Spectroscopic investigation of calcium binding sites in the neurotoxin vipoxin and its components-relation with the X-ray structure.

Vipoxin is a neurotoxin from the venom of Vipera ammodytes meridionalis, the most toxic snake in Europe. It is a unique complex of a toxic phospholipase A2 (PLA2) and a non-toxic PLA2-like protein inhibitor (Inh) which probably evolved from the enzyme and reduces its activity and toxicity. The enzymatic activity of Vipoxin is Ca2+-dependent and the interaction of this metal ion with the neurotoxic complex and its separated components was investigated using the fluorescent probe ANS. Vipoxin binds two calcium ions, one per each subunit. The X-ray model of the Ca2+-free neurotoxin shows that the potential metal-binding sites require minor structural changes to bind calcium. The dissociation constants K(2+)Ca of the calcium complexes of Vipoxin and its components, PLA2 and Inh, were determined to be 16, 10 and 9 mM, respectively. The affinity for calcium of Vipoxin is reduced in comparison to those of PLA2 and Inh. The X-ray model shows that the potential Ca2+-binding sites in the two components are partially 'shielded' in the complex.
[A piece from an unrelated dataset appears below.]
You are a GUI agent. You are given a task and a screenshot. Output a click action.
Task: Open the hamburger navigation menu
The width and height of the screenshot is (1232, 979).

The affinity of the neurotoxin to Sr2+ and Ba2+ is lower and the respective K(2+)Ca are 20 and 30 mM. The saturation of Ca2+-binding sites increased the melting point Tm of Vipoxin by 11 degrees C and the activation energy for the thermal deactivation of the excited tryptophans Ea by 11 kJ mol(-1) x Ca2+ is important not only for the enzymatic activity of Vipoxin but also for its thermostability.